“Let us know, let us strive to know the LORD; as certain as the dawn is his coming, and his judgement shines forth like the light of day!” (Hosea 6:3)
Mmmm. Today was a day. Today was a day I was grossly underprepared for.
I stayed up really late last night catching up with my brother in law, his wife and their adorable little baby. It was so great.
But I had a paper to write and then had to go meet up with my group to work out the details of this presentation that is due on Monday.
So I woke up extra early today, threw my headphones on and worked out the last parts of the paper while slurping down some coffee.
I then drove to school dejected to be leaving my family but knowing that June 21 is just around the corner.
Let’s just say the meeting didn’t go the way I had hoped.
I got in my car, a flustered hot mess and literally said: Jesus, where the heck are you?

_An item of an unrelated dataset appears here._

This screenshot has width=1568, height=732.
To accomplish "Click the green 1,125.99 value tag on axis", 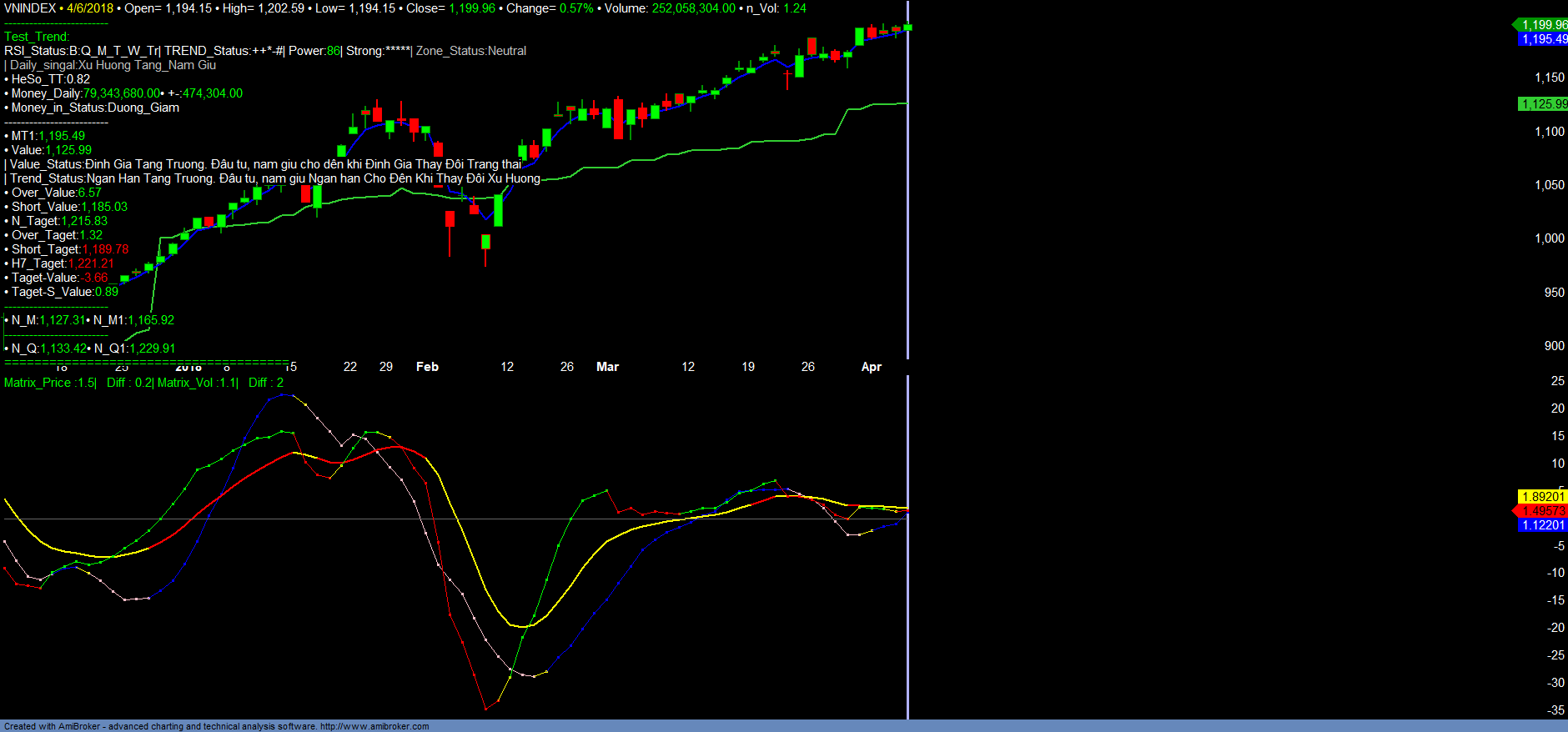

I am trying so hard here, but you’re really not helping me out at all. Hello… can you hear me? Bueller. Bueller.
How ironic that today’s readings would remind me that his coming is certain. His justice and mercy are a sure thing. And his love is not going anywhere, even though sometimes I cannot feel it.
Tonite, before I crash, I am going to try to dive into Hosea a little but more deeply. I want to know the Lord. I want to know his unrelenting and unsurpassable love. I want Him. I just need to figure out how to ask him to meet me where I am.